Le talent et le génie

 

Il ne faut jamais perdre de vue que le talent est primitivement une unité monétaire grecque d’une valeur considérable. Il en est parfois question dans les paraboles des Évangiles. Avoir du talent, c’est avoir des talents, et donc être riche. Mais de quelle sorte de richesse s’agit-il ?

L’homme de talent est un artiste. Il peint, compose de la musique, écrit des vers ou des romans. Ce qui caractérise ses œuvres, c’est qu’elles trouvent un accueil favorable dans le public. L’homme de talent sait plaire. Il est payé de succès. On le fête. Il recueille notoriété et argent. Nous retrouvons là le sens originel du mot « talent » (monnaie).

Ce succès inhérent au talent n’est pourtant pas sans danger. Toute œuvre pour être valable doit obéir à une nécessité interne, qui dicte sa forme et sa tonalité, et qui doit demeurer indépendante de l’accueil escompté du public. L’artiste qui travaille en fonction du succès espéré, en s’efforçant de répondre à l’attente qu’il croit avoir discernée dans la société, cet artiste aura sans doute du succès, il ne créera rien d’important. Tout au plus aura-t-il précisé et formulé les rêveries et les aspirations flottant autour du grand corps de la foule. L’espace d’une saison, tout le monde fredonnera sa chanson ou lira son roman. Puis chanson et roman se dissiperont dans l’oubli. Mais sans doute l’auteur n’en demandait pas davantage. L’éphémère n’est pas forcément méprisable. Certains sculpteurs taillent la glace d’un hiver ou modèlent le sable d’une plage. Pourquoi pas ?

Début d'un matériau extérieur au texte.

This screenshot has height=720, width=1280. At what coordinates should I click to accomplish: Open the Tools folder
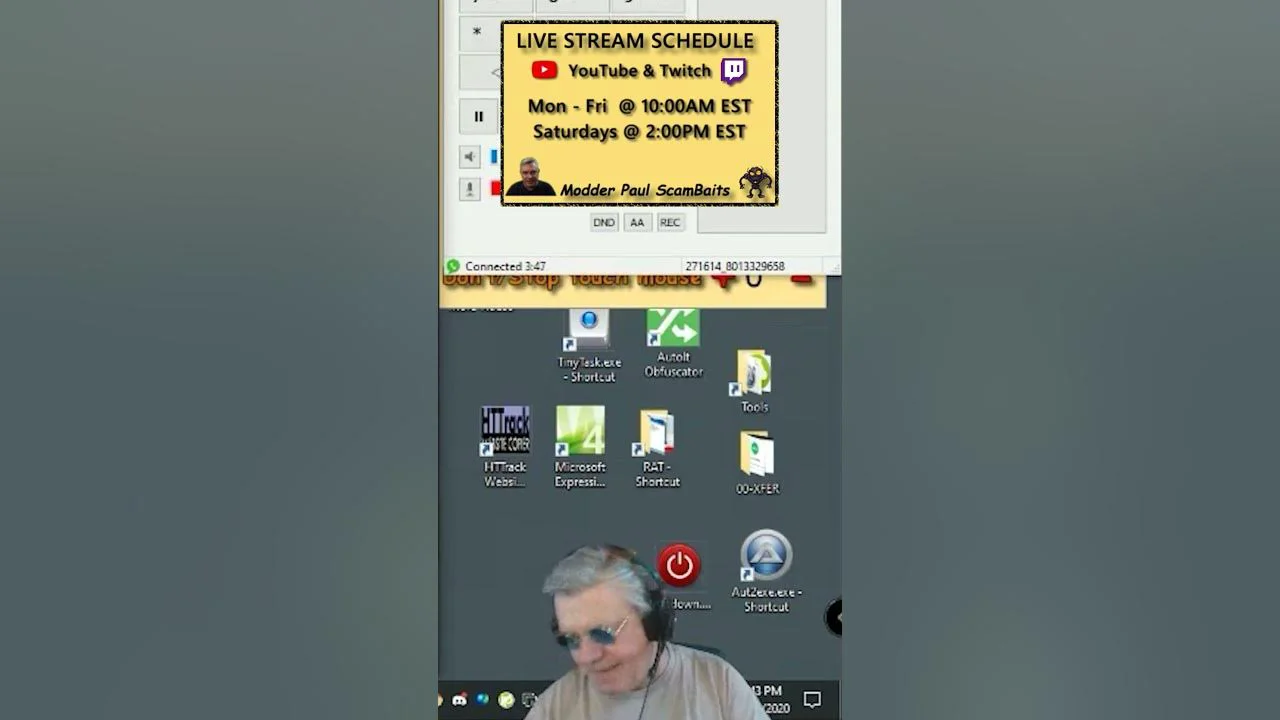[754, 374]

L’homme de talent risque donc d’œuvrer à l’écoute et sous la dictée de la foule. Faute de mieux, l’image qu’il laissera de cette foule pourra intéresser, voire même charmer la postérité. Telles sont les chansons de Béranger ou les comédies de Feydeau.

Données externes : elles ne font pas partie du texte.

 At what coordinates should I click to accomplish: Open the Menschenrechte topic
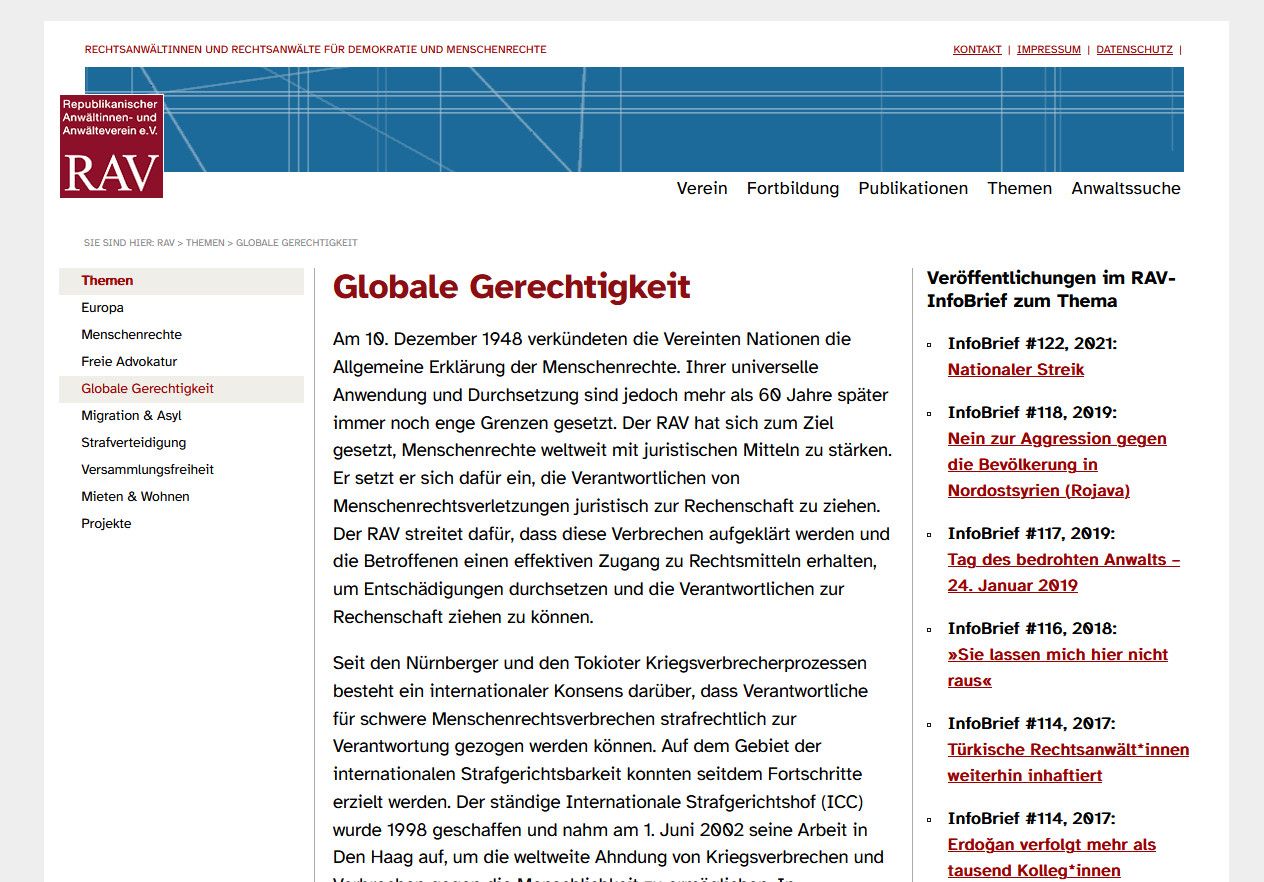[131, 334]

À l’inverse, l’homme de génie crée sans souci du public. Presque toujours, il rame à contre-courant. Ses œuvres seront généralement rejetées, ou alors c’est par leur autorité qu’elles s’imposeront, mais certainement pas par leur séduction. L’avenir lui appartient, mais le présent le rejette, et si rudement parfois qu’il y perd la vie. On songe à Van Gogh, si durement maltraité par son temps, si follement idolâtré par le nôtre.

Van Gogh et le Titien. Le Titien si pleinement en accord avec sa société, recherché par les princes, les papes et les empereurs, accumulant, le temps d’une vie presque centenaire, une œuvre et une fortune également immenses. Mais certains critiques d’art lui dénient toute trace de génie.

Il y a le génie et le talent. Mais au-dessous de ces deux niveaux supérieurs de la création, il faut citer deux autres facultés qui jouent elles aussi leur partie. D’abord le métier, ou savoir-faire, qui est loin d’être méprisable. C’est l’abc de l’art, ce qui s’apprend jeune, à l’atelier, sous la férule d’un maître.

Et puis, loin derrière, singeant les trois autres, cette ressource assez misérable, la débrouillardise. Le débrouillard parvient parfois à force d’expédients à donner le change et à masquer son incompétence, son ignorance et l’indigence de son invention.

Génie

Talent

Métier

Débrouillardise

Il faut admettre que tout homme – quel qu’il soit – est un mélange de ces quatre facultés. Tout est dans leur proportion.

CITATION

Avec le talent, on fait ce qu’on veut. Avec le génie, on fait ce qu’on peut.